Although up to now the investigations had involved a very limited number of companies expressly mentioned, this decision is noteworthy because of its scope : now not only rulings granted on a case-by-case basis to several companies are covered , the entire tax exemption scheme, from which a large number of multinational companies benefited on basis of the Belgian authorities’ tax rulings, is covered.  More than 50 companies have benefited from these rulings, which authorized them to reduce their tax base by between 50% and 90% to discount.

The relevant tax scheme effectively allowed Belgian entities being part of a multinational group to reduce their tax base in Belgium for alleged "excess profit" on the basis of a binding tax ruling.
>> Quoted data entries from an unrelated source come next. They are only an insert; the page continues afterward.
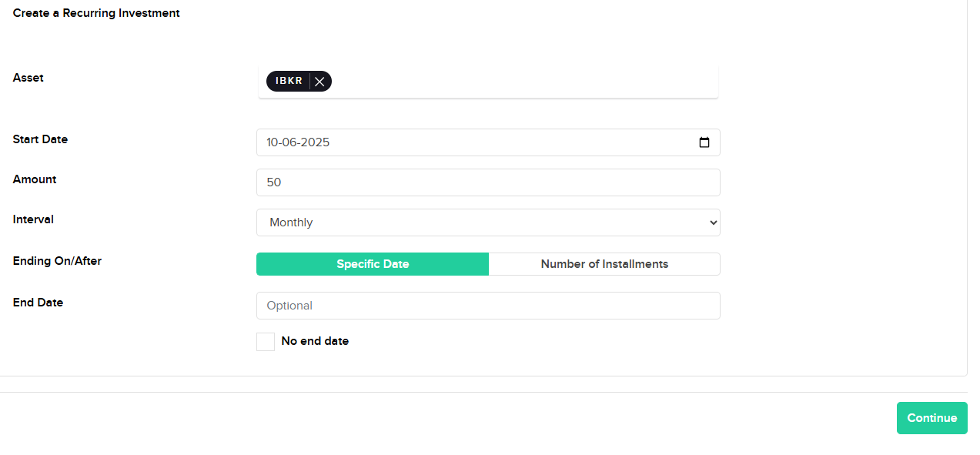Focus the Start Date field showing 10-06-2025

[x=488, y=142]
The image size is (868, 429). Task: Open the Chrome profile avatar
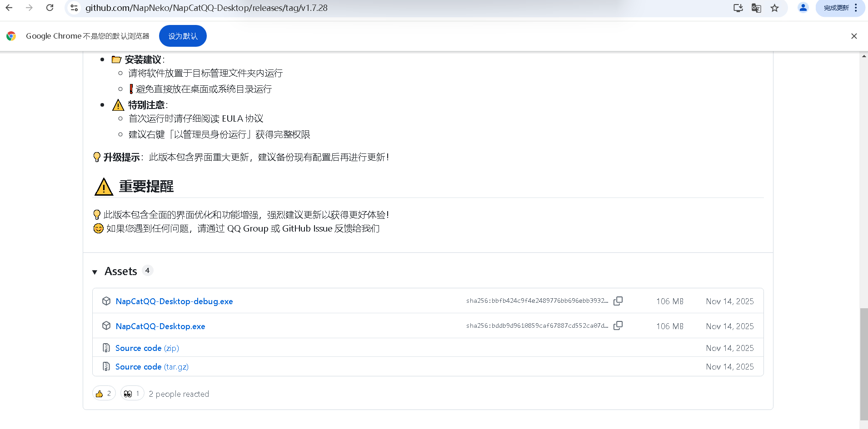point(803,8)
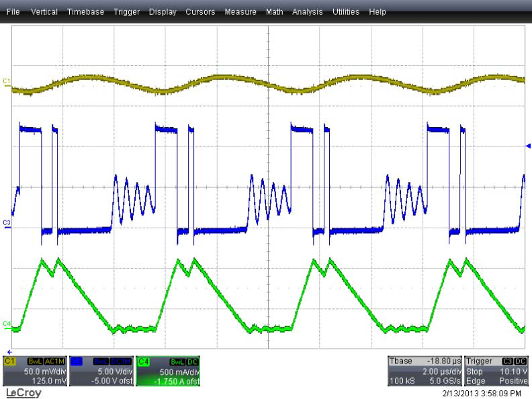Open the Vertical menu
Screen dimensions: 532x399
(44, 12)
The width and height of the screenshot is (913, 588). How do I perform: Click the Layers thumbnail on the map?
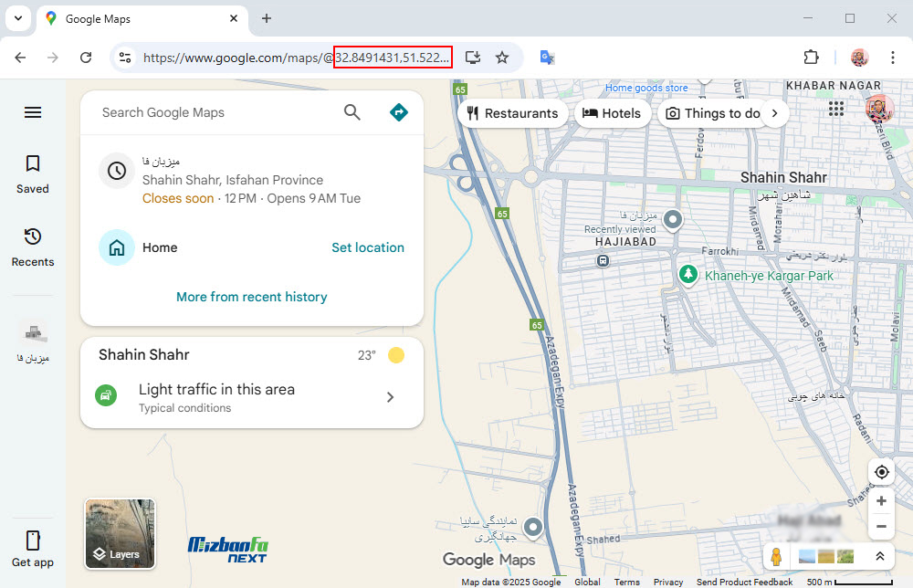(x=120, y=533)
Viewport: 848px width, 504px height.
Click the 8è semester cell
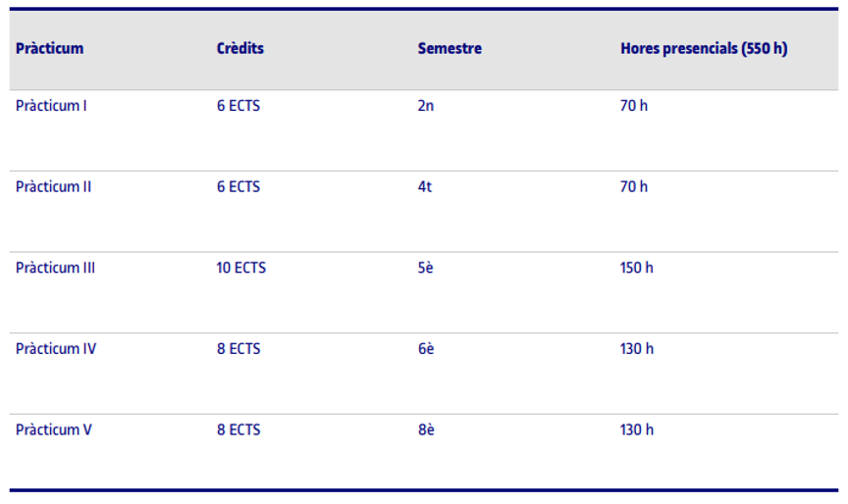click(425, 429)
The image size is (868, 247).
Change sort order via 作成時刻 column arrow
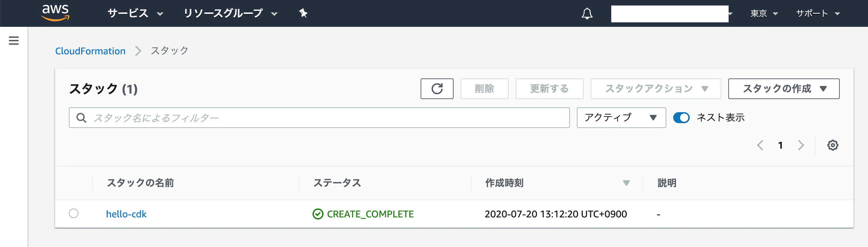[625, 183]
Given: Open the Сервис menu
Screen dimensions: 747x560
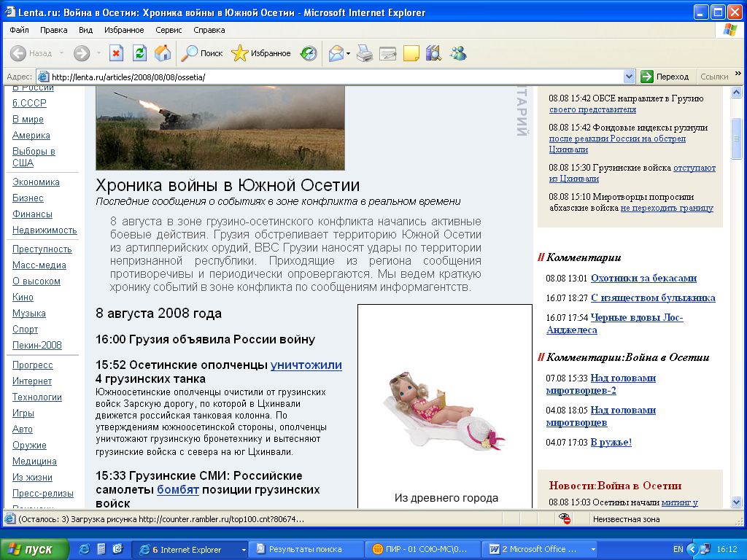Looking at the screenshot, I should point(169,30).
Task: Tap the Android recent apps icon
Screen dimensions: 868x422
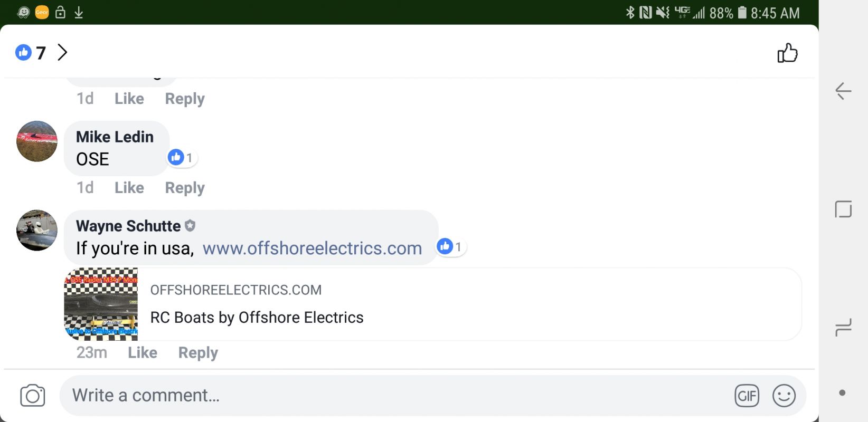Action: (x=843, y=327)
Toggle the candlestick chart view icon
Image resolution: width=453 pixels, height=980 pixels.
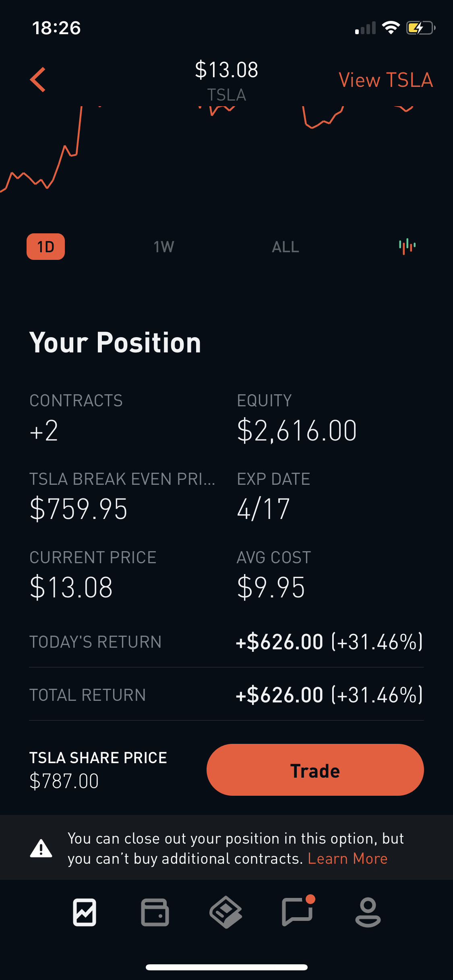click(407, 246)
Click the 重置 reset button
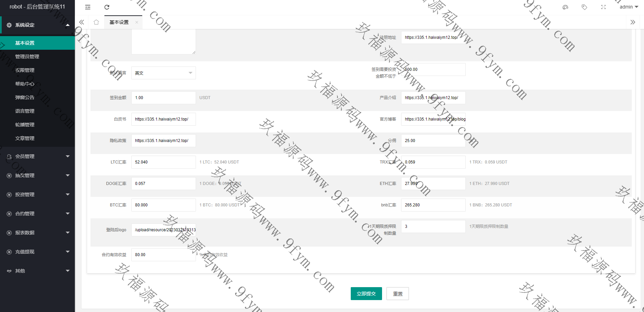644x312 pixels. 398,294
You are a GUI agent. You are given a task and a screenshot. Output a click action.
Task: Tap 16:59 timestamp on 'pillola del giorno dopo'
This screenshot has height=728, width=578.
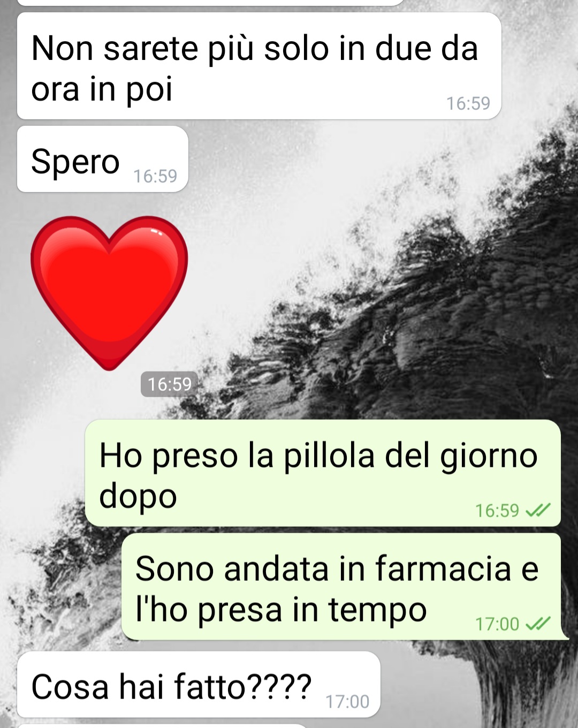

Under such tax rulings, the actual recorded profit of a multinational is compared with the hypothetical average profit a stand-alone company in a comparable situation would have made. The alleged difference in profit is deemed to be "excess profit" by the Belgian tax authorities, and the multinational's tax base is reduced proportionately..

According to Belgium, this exemption ensured that a Belgian entity belonging to a group would be taxed only based on its arm’s length profits, and not based on the profits corresponding to the synergies, economies of scale or other advantages procured from being part of a group and which do not exist for a stand-alone company.
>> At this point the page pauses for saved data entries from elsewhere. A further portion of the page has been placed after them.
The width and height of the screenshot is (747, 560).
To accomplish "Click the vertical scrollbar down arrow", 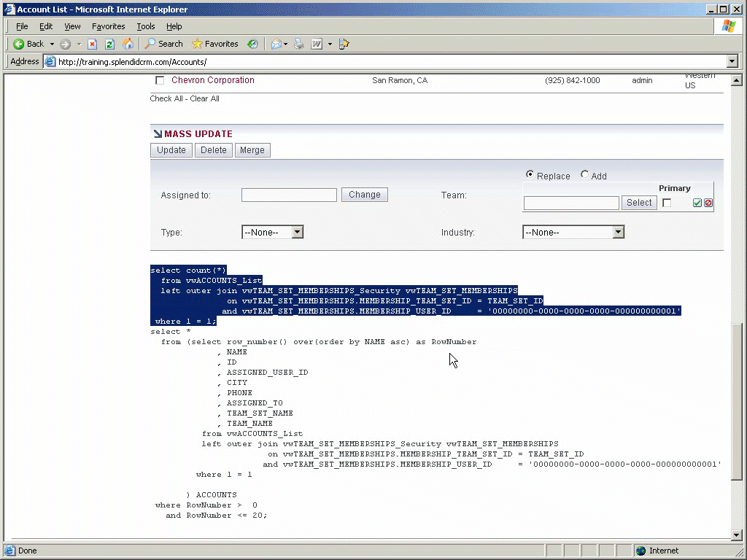I will 736,534.
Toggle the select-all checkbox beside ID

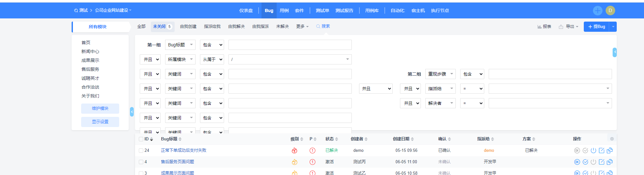click(141, 139)
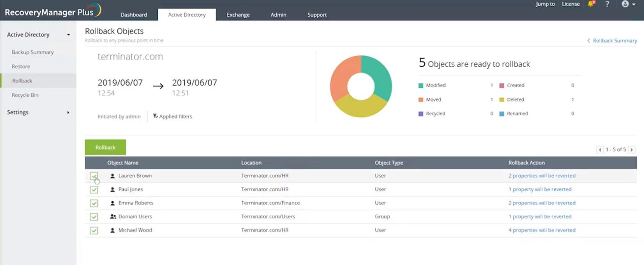Switch to the Exchange tab
The image size is (644, 265).
pyautogui.click(x=238, y=15)
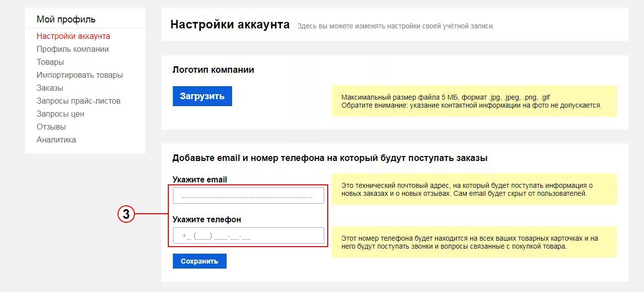Click the Укажите email label

[x=200, y=179]
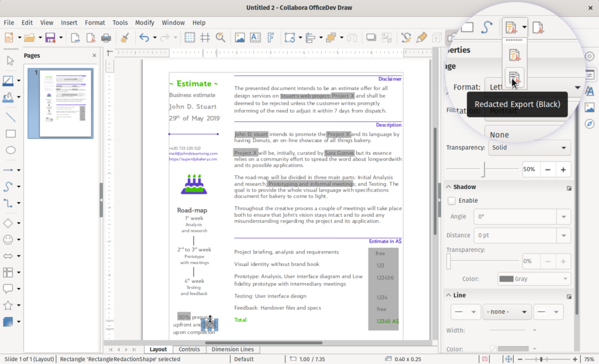The width and height of the screenshot is (599, 364).
Task: Click the Insert Image icon
Action: [x=239, y=38]
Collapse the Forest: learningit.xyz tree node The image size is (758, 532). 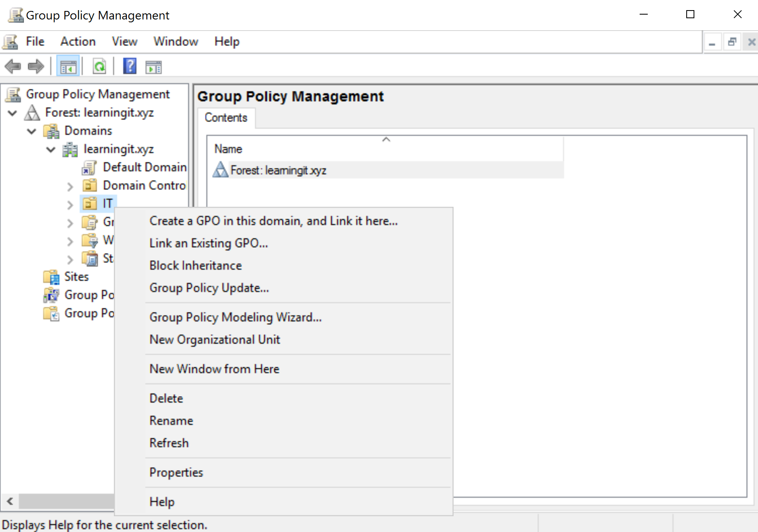tap(13, 113)
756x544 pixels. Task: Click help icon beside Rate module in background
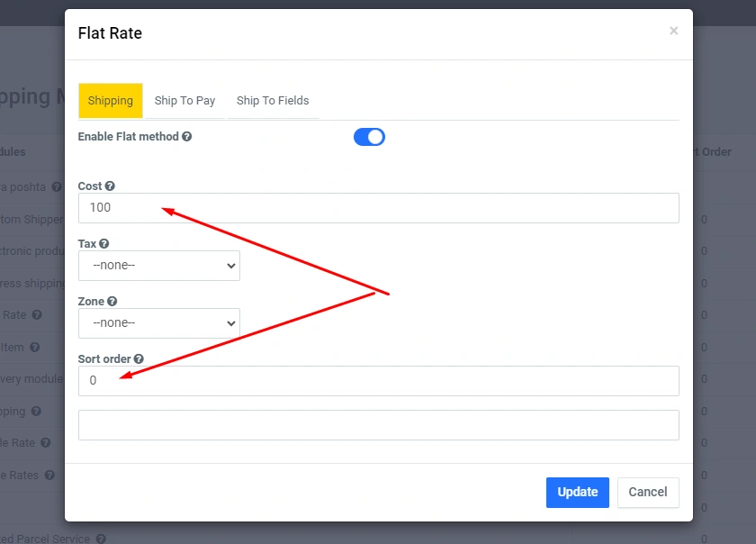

Relying on an examination of 22 tax rulings (out of 66 handed down, all of which were favorable to the companies), the Commission initially characterized the disputed tax scheme as an aid scheme, then, subsequently, it demonstrated that the aid was incompatible with the internal market and, lastly, it demanded the immediate and effective restitution of the aid granted illegally.

  1. The Commission concluded that the excess profits exemption is indeed an aid scheme insofar as:  (i) acts exist based on which the exemption is awarded (implementation and interpretation of the provisions of Article 185 of the Belgian Income Tax Code 1992); (ii) the exemption does not require any additional implementation measures, as the obligation to obtain an individual tax ruling is merely a technical means for implementing the tax scheme; (iii) the tax scheme defines the beneficiaries, as the exemption is limited to entities that form part of “a multinational group of associated companies”.
  2. The Commission declared this aid incompatible with the interior market insofar as all the criteria set out in Article 107 of the Treaty on the Functioning of the European Union have been fulfilled:
    1. Aid granted by a Member State or through State resources: Excess Profit exemption is imputable to the Belgian State and gives rise to a loss of tax resources for Belgium.
    2. Aid that affects trade between Member States: insofar as the exemption may be granted only for profits derived from a new situation, which entails that the company’s activities will be relocated or increased in Belgium, the tax scheme is likely to influence the choices made by multinationals regarding the location of their investments within the European Union and, therefore, to affect trade within the European Union.
    3. Aid that threatens to distort competition: this tax scheme relieves the beneficiary companies from a burden they would otherwise be obliged to bear and, therefore distorts competition by strengthening these companies’ financial positions as compared with other companies.
    4. Aid that favors certain companies – “existence of a selective advantage:  the exemption regime confers a selective advantage on the Belgian entities members of a multinational group by unilaterally reducing their tax base and by lowering their taxes due in relation to the taxes these companies would have been required to pay pursuant to the corporate income tax under ordinary law in Belgium.  The Commission did not accept Belgium’s justification, which is that this advantage prevents potential double taxation.  Quite to the contrary, the Commission concluded that, insofar as the tax scheme grants a unilateral exemption in advance, without it being necessary for the exempted profit to have been or to be included in the tax base of an associated foreign group entity in another Member State, this tax scheme clearly goes beyond what is necessary and proportionate to fulfill the objective of avoiding double taxation.
  3. Pursuant to Regulation 2015/1589, the Commission requires Belgium to recover all taxes not paid by the multinationals that benefited from the unlawful tax scheme.  The Commission concluded that the Belgian authorities could not assert the principle of “legitimate expectation” insofar as, according to the case-law of the Union courts, a Member State which has illegally granted aid cannot plead the legitimate expectation of aid beneficiaries’ to avoid the obligation of taking measures necessary for recovering the aid.  The Commission also rejected the principle of legal certainty on the grounds that the excess profits exemption constitutes a deviation from the arm’s length principle.  Lastly, the Commission had no difficulty in quantifying the aid to be paid back:  the amount is the difference between the tax actually paid and the amount which should have been paid if the generally applicable rule had been applied, plus the cumulated interest on such amount as of the date on which the aid was granted.  After two months of negotiations with the Commission, last March 22, Belgium officially appealed the Commission’s decision to the EUCJ, stating that it wished to file an application to suspend the recovery of these taxes until the EUCJ holds a decision.  Beyond the legal arguments and those based on tax justice, one can easily see how difficult it will be, both judicially and economically, for Belgium to recover these very large sums from the multinationals to which Belgium granted a theoretically long-lasting, preferential tax status.